Sanofi, Regeneron prevail against Amgen at EPO
French drugmaker Sanofi and US biotechnology company Regeneron have secured a victory at the European Patent Office, which has sided in their favour by ruling that a patent belonging to rival Amgen is invalid.
The EPO decision is the latest development in a global battle that has seen courts give varied rulings in different jurisdictions.
In August 2019, the US District Court for the District of Delaware held that claims for Amgen’ patent US number 2 215 124, which covered antibodies for its cholesterol product, Repatha, were invalid.
The court ruled that the patents failed due a lack of enablement, meaning that the filed application would not have been sufficient to teach a skilled person how to make and/or use the full scope of the claimed invention without undue experimentation. However, this decision overturned an earlier jury ruling at the same court that upheld Amgen’s patent.
Furthermore, Amgen’s Praluent is not available in Germany, following an injunction granted by the Düsseldorf Regional Court in July 2019, which found that Sanofi and Regeneron had infringed one of Amgen’s patents. Sanofi has appealed against the decision and a hearing is scheduled for November 5.
The dispute arose in 2014, when California-based Amgen sought to block Sanofi and Regeneron from selling their rival drug, Praulent, accusing the companies of patent infringement. Both Repatha and Praulent are used to treat adults whose cholesterol cannot be controlled by diet and statin treatment.
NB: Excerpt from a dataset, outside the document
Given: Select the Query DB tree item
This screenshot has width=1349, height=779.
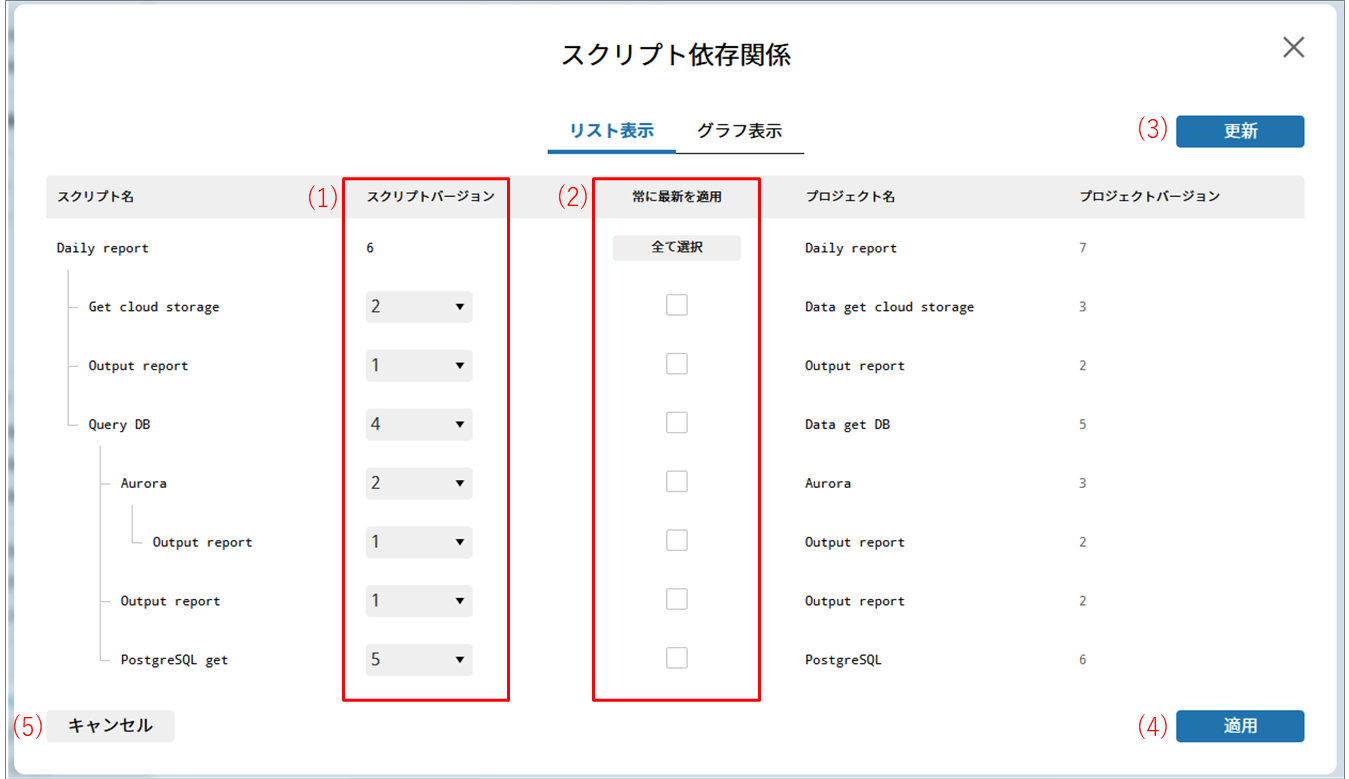Looking at the screenshot, I should [x=119, y=425].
Following the EPO’s decision, Karen Linehan, executive vice president, legal affairs and general counsel, Sanofi, said: “We are pleased with today’s decision by the EPO, which upholds the rigorous standard for pharmaceutical patents that we argued for in this case, affirming that Amgen’s asserted claims against Sanofi in Europe are invalid. This decision validates our years-long commitment to vigorously defending this case.”
According to an agreement announced in December 2019, Sanofi possesses sole rights for Praluent outside the US, while Regeneron has sole rights for Praluent inside the US.
Following this week’s ruling, Praluent will continue to be available in European countries where it is approved
Praluent is approved in more than 60 countries worldwide across the European Union, North and South Americas, Asia, Africa and Australia.
According to Amgen, Repatha had worldwide sales of $152 million in the second quarter of 2019, while Regeneron reported Praluent sales of $73.7 million for the same period.
LSIPR has approached Amgen for comment.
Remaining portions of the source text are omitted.